* WRITTEN TASKS:
a. Transcribe the text on softmax word for word, starting at "I want to be" and ending at "a small answer.".
b. In the text on softmax, which two scalars does softmax reduce the vector to before rescaling every element?

* TEXT SHOWN:
I want to be honest about scope up front. I am going to stay in NumPy and CUDA pseudocode rather than ship a fully tuned kernel. The reason is that the interesting part of softmax is not register blocking or wgmma scheduling — it is the math of the passes over memory. Get that math right and the same idea carries straight into attention, which is where softmax actually earns its keep. So this is really two lessons wearing one coat: how to write a correct, stable softmax, and how to think about reduction kernels in general — the family of kernels (sum, max, mean, norm, softmax) that collapse a big array down to a small answer.

Let me start by asking the question that reframes everything: is softmax a math problem or a memory problem?

First, what is a reduction, and why should the GPU care?

Before softmax specifically, let's build the mental model we'll reuse for the whole article. A reduction is any operation that takes N inputs and combines them into far fewer outputs using some associative combine — a sum takes N numbers and returns 1, a max takes N and returns 1. Softmax is a reduction with a pointwise tail: it reduces the vector to two scalars (a max and a sum), then uses those two scalars to rescale every element.

The reason the GPU cares about this shape is that a reduction reads a lot and computes a little. Contrast it with a matrix multiply. When you multiply two N × N matrices, you read about N² numbers but do about N³ multiply-adds — so each number you load from memory gets reused N times. The GPU can hide the cost of loading behind a mountain of arithmetic. A reduction is the opposite: you read N numbers, do a handful of operations on each, and produce almost nothing. There is no mountain of arithmetic to hide behind. The loads are the work.

That single distinction — how much math you do per byte you load — has a name, and it decides the fate of every kernel.

* PROVIDED INFORMATION:
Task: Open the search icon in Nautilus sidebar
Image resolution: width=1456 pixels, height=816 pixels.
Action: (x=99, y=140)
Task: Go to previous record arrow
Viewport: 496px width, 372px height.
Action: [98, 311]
...
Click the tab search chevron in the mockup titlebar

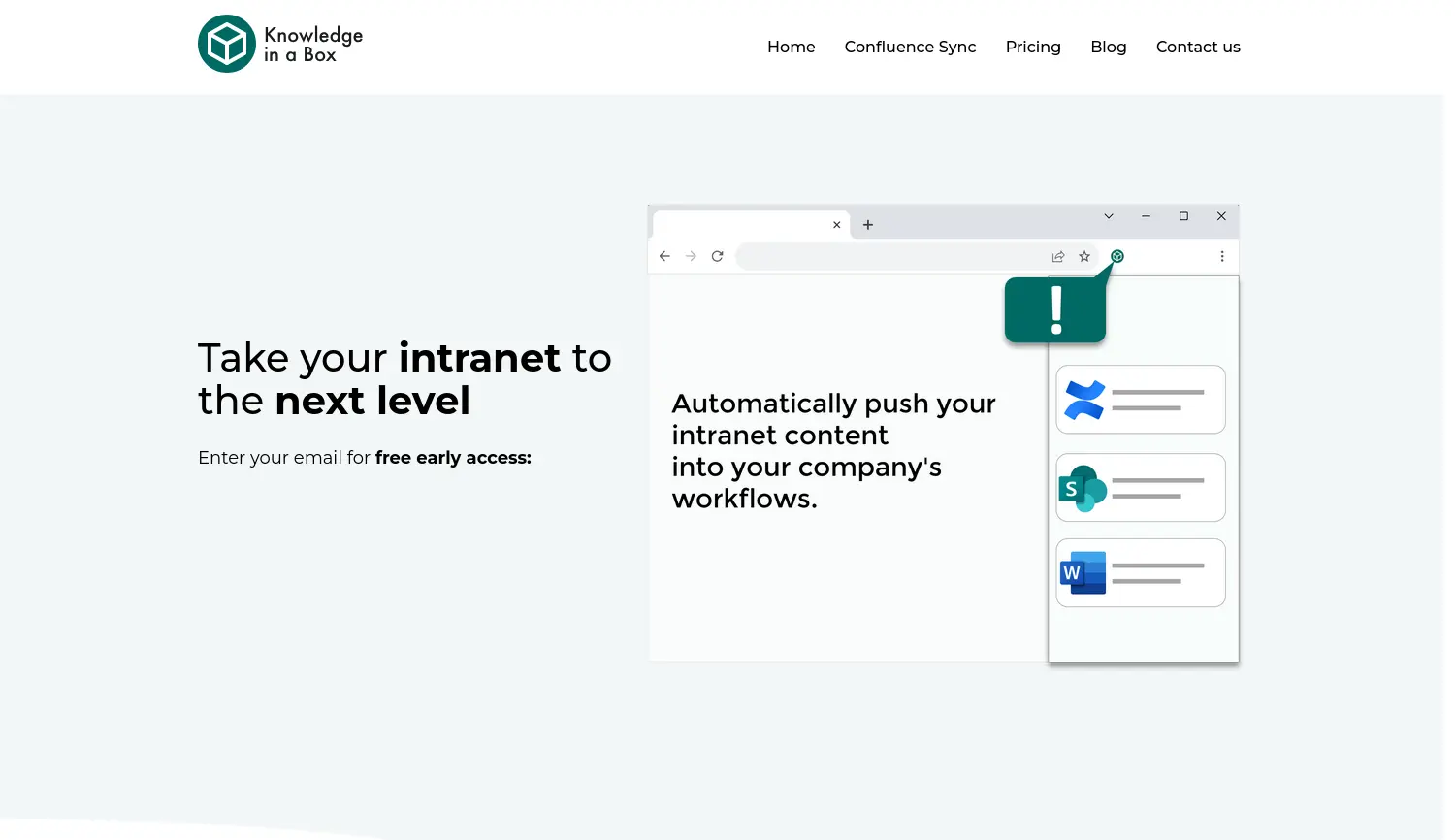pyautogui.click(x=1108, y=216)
==
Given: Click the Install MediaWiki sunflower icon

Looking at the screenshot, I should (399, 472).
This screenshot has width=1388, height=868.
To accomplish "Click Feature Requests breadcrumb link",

* RESULTS FOR THE EXERCISE:
a.
I want to be honest about scope up front. I am going to stay in NumPy and CUDA pseudocode rather than ship a fully tuned kernel. The reason is that the interesting part of softmax is not register blocking or wgmma scheduling — it is the math of the passes over memory. Get that math right and the same idea carries straight into attention, which is where softmax actually earns its keep. So this is really two lessons wearing one coat: how to write a correct, stable softmax, and how to think about reduction kernels in general — the family of kernels (sum, max, mean, norm, softmax) that collapse a big array down to a small answer.

b. A max and a sum.